Twilio's Authy API supports four independent channels: SMS, voice, soft token, and push authentication.
Using our API, you can easily target all four with forward compatible implementations of two-factor authentication. All channels are not created equally - each channel has various strengths and weaknesses. We'll discuss all four here, but you should consult our authentication best practices document or talk to our team for help choosing what'll work best for your unique requirements.
The traditionally implemented second factor of authentication is via SMS. A huge benefit of the SMS channel is that it is clientless - that is, they don't need to install any application (or even pick up the phone) to receive a token. It's also the easiest for some users. There are people without smartphones and won't have the ability to install an application to authenticate.
While the SMS channel is undeniably better than requiring just a user password, there are a number of exploits which we've seen in the wild that degrade the security of the channel. Here are a number of selected links and presentations about these exploits:
We're also dedicated to building additional security on top of our SMS and voice channels. In some regions, we won't allow our SMS messages to be received by carrier online portals. For major carriers, we send out tokens by shortcode with a parameter directing carriers to only deliver to a real handset.

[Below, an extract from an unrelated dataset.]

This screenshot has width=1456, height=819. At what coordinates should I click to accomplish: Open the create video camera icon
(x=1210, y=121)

Voice is Twilio's primary backup to SMS for non-smartphone authentication. While SMS delivery rates vary over the globe, Voice is prioritized on carrier networks and gives the greatest reliability. We highly recommend voice for SMS authentication fallback.
Unfortunately, voice is also vulnerable to many similar exploits as the SMS channel. You can choose to challenge a user with a random keypad digit before reading them the token. This ensures there is a live user at the other end of the call and not a voicemail that can be intercepted.

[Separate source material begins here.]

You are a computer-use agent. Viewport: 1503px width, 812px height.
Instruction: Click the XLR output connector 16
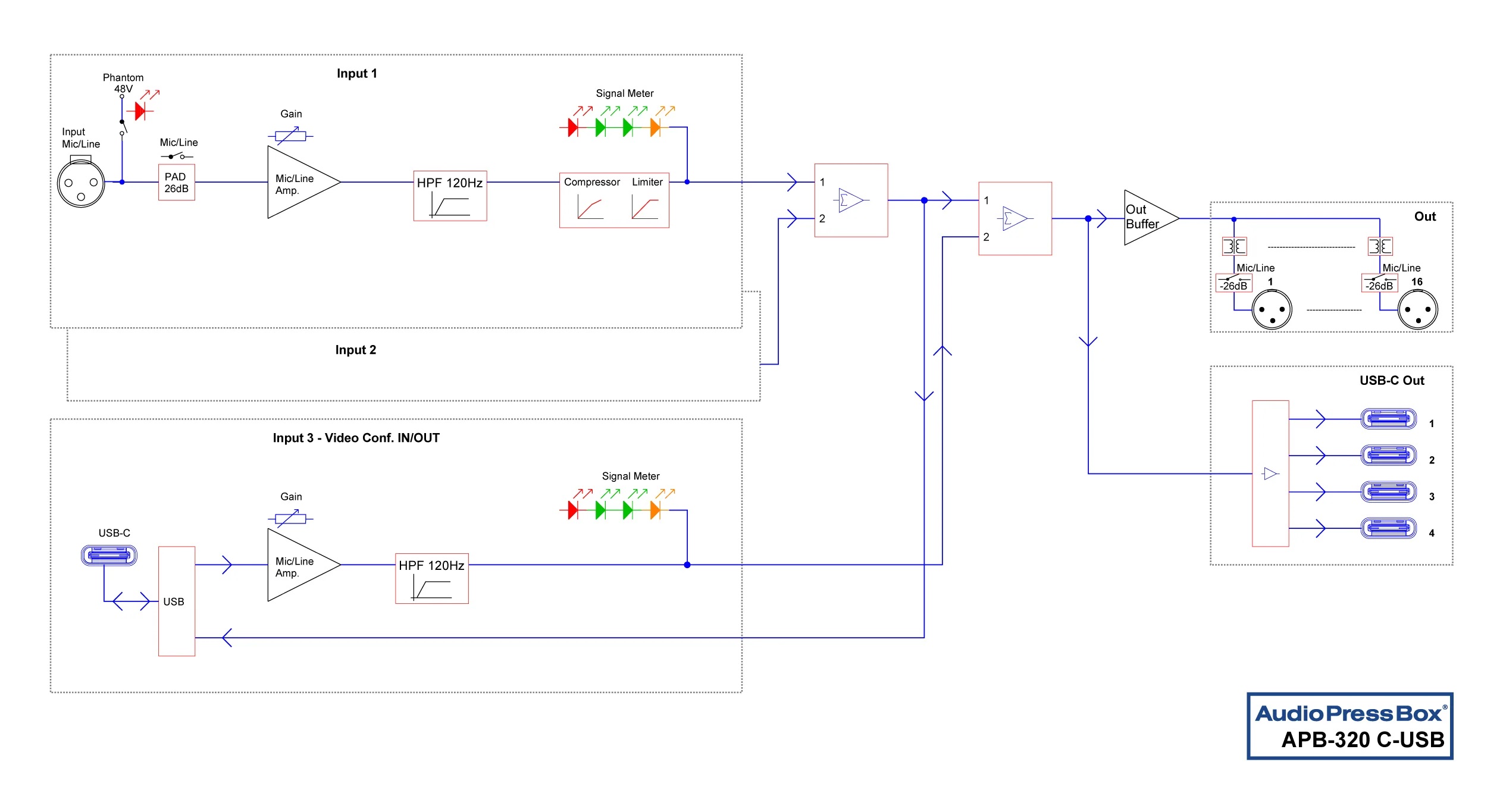[1417, 310]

Voice is a highly recommended fallback channel for two-factor authentication, and we've localized it for many languages. The voice channel supports dozens of languages out of the box.
For your users that can download an application for their mobile device or computer, a soft token solution is an excellent choice. Soft tokens are rotating passcodes seeded by an application - and as long as a device's time is synced, they will even work offline.

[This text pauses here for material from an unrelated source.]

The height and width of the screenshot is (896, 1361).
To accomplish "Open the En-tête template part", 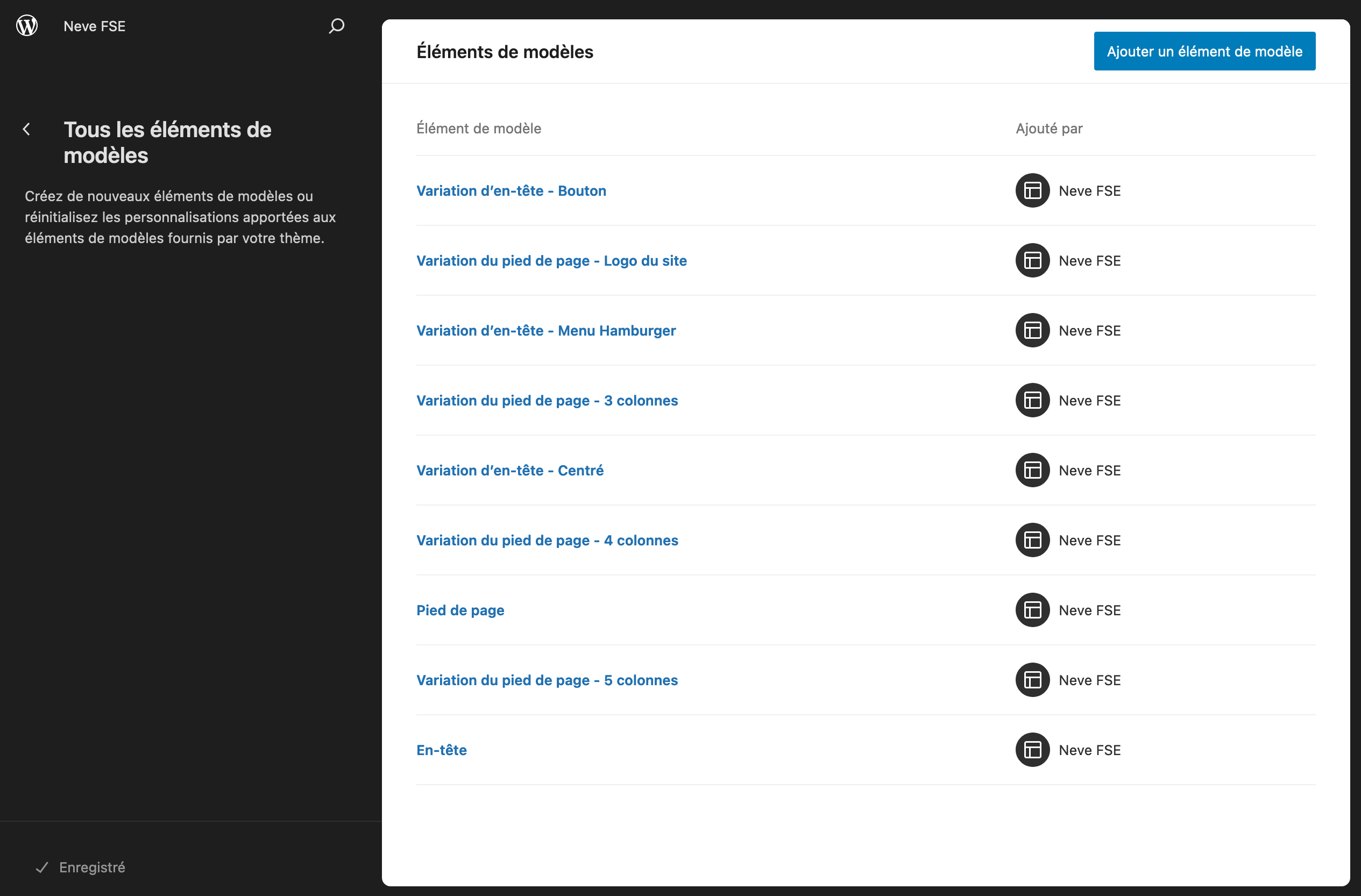I will (x=441, y=750).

Soft tokens aren't vulnerable to the same exploits as other two-factor channels. However, they aren't perfect - Soft tokens are vulnerable to phishing attacks, social exploits such as shoulder surfing, and brute force attacks on backup keys. These risks can be, to a degree, ameliorated - be sure to read through our two-factor implementation best practices for more.
Twilio's soft token solution has a number of compelling additional features. The free Authy app automatically counters clock drift and network time synchronization errors by opportunistically refreshing the clock whenever it has network access. To further ease implementation and reduce frustration, soft tokens are valid for +/- 3 minutes of nominal time. The same functionality can also be embedded into your own applications with our Authenticator SDK.
Implementing Twilio's solution for SMS, voice, and soft token requires minimal additional lines of code. And for users that lose a device, the Authy app offers additional backup options outside of one-time-use backup codes.
Push authentications are the best authentication solution for user convenience and security. For users that can download an application for their desktop or computer, authentication can happen through a 'push notification' or message sent to that device, alerting the user that authentication is being requested for some login or action.
Unlike a soft token implementation, a push authentication happens through a separate notification channel which "auto-opens" the approval dialog. There is no need for the user to manually open an app and scroll to find your site - a platform dependent banner or card appears allowing users to accept or decline on the spot.
While push authentications may still be bypassed if a device is lost or stolen, they prevent some potential social attacks such as shoulder surfing. Twilio recommends push as our most secure authentication channel.